TEPCO Confirms Partial Meltdown of No.2 and No.3 Reactors
blau writes with an article in NHK World. From the article "The operator of the crippled Fukushima Daiichi nuclear plant says findings show that fuel meltdowns may have occurred at the No.2 and No.3 reactors within days of the March 11th earthquake. But it says both reactors are now stable at relatively low temperatures."
TEPCO is also now blaming the tsunami for most of the damage rather than the earthquake.
The big losers here are the population of Japan who can't get a straight answer about the risk to their health. I cringe to think of the birth defects and illness this will cause.
The reactor meltdowns were unintentional, but the CYA done by TEPCO executives should be considered criminal.
Good luck to Japan on building something that will last 10,000 years to contain that mess. You tiny island depends on it.
Yeah, radiation is tragic. Like that time we used it to kill the cancer that would have killed my grandmother. That was truly tragic, oh wait no the complete fucking opposite.
Even Chernobyl did not cause the level of issues you are claiming.
The Germans are notoriously picky about that sort of thing. Give us the number, or compare it to the levels allowed for a French nuclear worker or a US nuclear worker. Of course livestock are being destroyed, they can no longer be sold and as such are not worth feeding. It is not still burning, and it will not make it through the concrete slab. That is why it is the last level of containment. This was a huge disaster but there is no need to act like it is the end of Japan. It still has not killed anyone, and probably never will.

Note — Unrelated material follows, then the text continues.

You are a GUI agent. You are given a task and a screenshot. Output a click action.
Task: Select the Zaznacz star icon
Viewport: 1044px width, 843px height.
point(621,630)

Fossil fuels are more dangerous.
Nukes can be done safely, they just weren't in this instance, and the designers of this plant are directly to blame for that.
As I've watched the news about Fukushima, I have wondered if by trying to avoid fuel meltdown, did they make matters *worse*?
I admit, I really have limited knowledge about what went wrong or could have gone wrong. I'm definitely not a nuclear engineer.
But, from the news, it seems like the biggest source of problems was caused by hydrogen explosions. The hydrogen explosions happened because steam from the cooling water, under high heat and pressure, interacted with the Zircalloy fuel cladding, which caused the oxygen to bind to the alloy, and the hydrogen to become H2 gas, which could then build up in the pressure vessel (and ultimately the containment when it was vented from the pressure vessel into the containment, I think?).
This, then, finally ignited, causing the explosions, causing damage to the containments, causing radioactive release.
So, now, my question is, why not just evacuate all the water and steam from the reactor, so that there's no (well, very little - you probably couldnt' remove 100% of the water) hydrogen present in the reactor, then just let the fuel melt to the bottom and harden into a non-critical mass? What's so terrible about the fuel melting down? It happened at TMI, and didn't become a major disaster?
Is it possible that the cure was worse than the ailment, in this case?